The Factory Model: How Coding Agents Changed Software Engineering
Author: Addy Osmani
Original: Read the full article
Summary
Software engineering is no longer just about writing code—it's about building a factory that reliably produces software.
Something has changed recently in agentic engineering that "feels" like the abstraction level has shifted again. This isn't the common transition of tools getting marginally better and workflows gradually evolving—it's a step change. Developers who have been writing software for decades are all describing it the same way: the center of gravity of the craft has moved.
The most useful thing you can do right now is hold two ideas in tension. Coding has changed enormously.
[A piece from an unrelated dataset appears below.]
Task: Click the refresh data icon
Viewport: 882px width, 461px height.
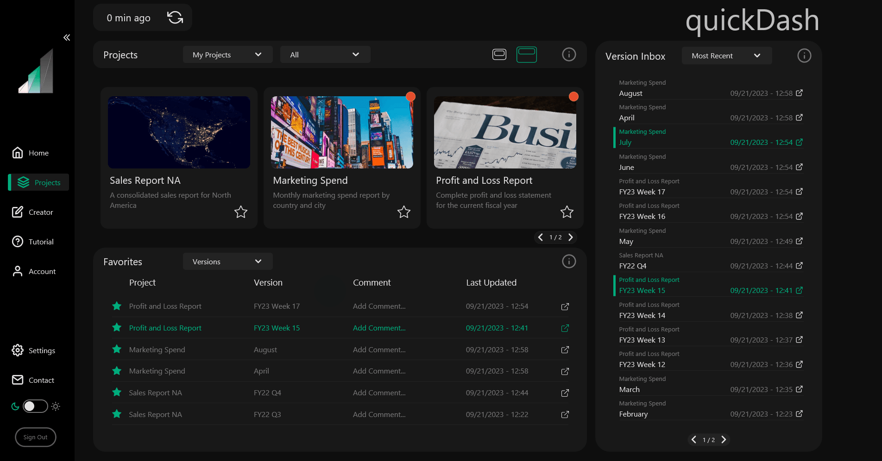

But the core of software engineering has not changed. The gap between these two is where the interesting story lives, and understanding it clearly is the difference between engineers who thrive in this era and those who get left behind.
The Arc of Abstraction
The history of software engineering is the history of raising abstraction. We went from bits to instructions, instructions to functions, functions to objects, objects to services, services to distributed systems. Each jump up the stack made individual developers more productive and expanded the total population who could participate in building software.
Assembly yielded to C. C yielded to managed languages and garbage collection. Managed languages yielded to frameworks, package ecosystems, and cloud infrastructure. Each transition felt disruptive at the time. In hindsight, each was just the next step in a long, consistent arc.
What we are experiencing now is another step in that same arc. We are moving from writing code to orchestrating systems that write code.
Three Generations of AI Coding Tools
Being precise about this progression is helpful because confusing the generations leads to underestimating how much has actually changed.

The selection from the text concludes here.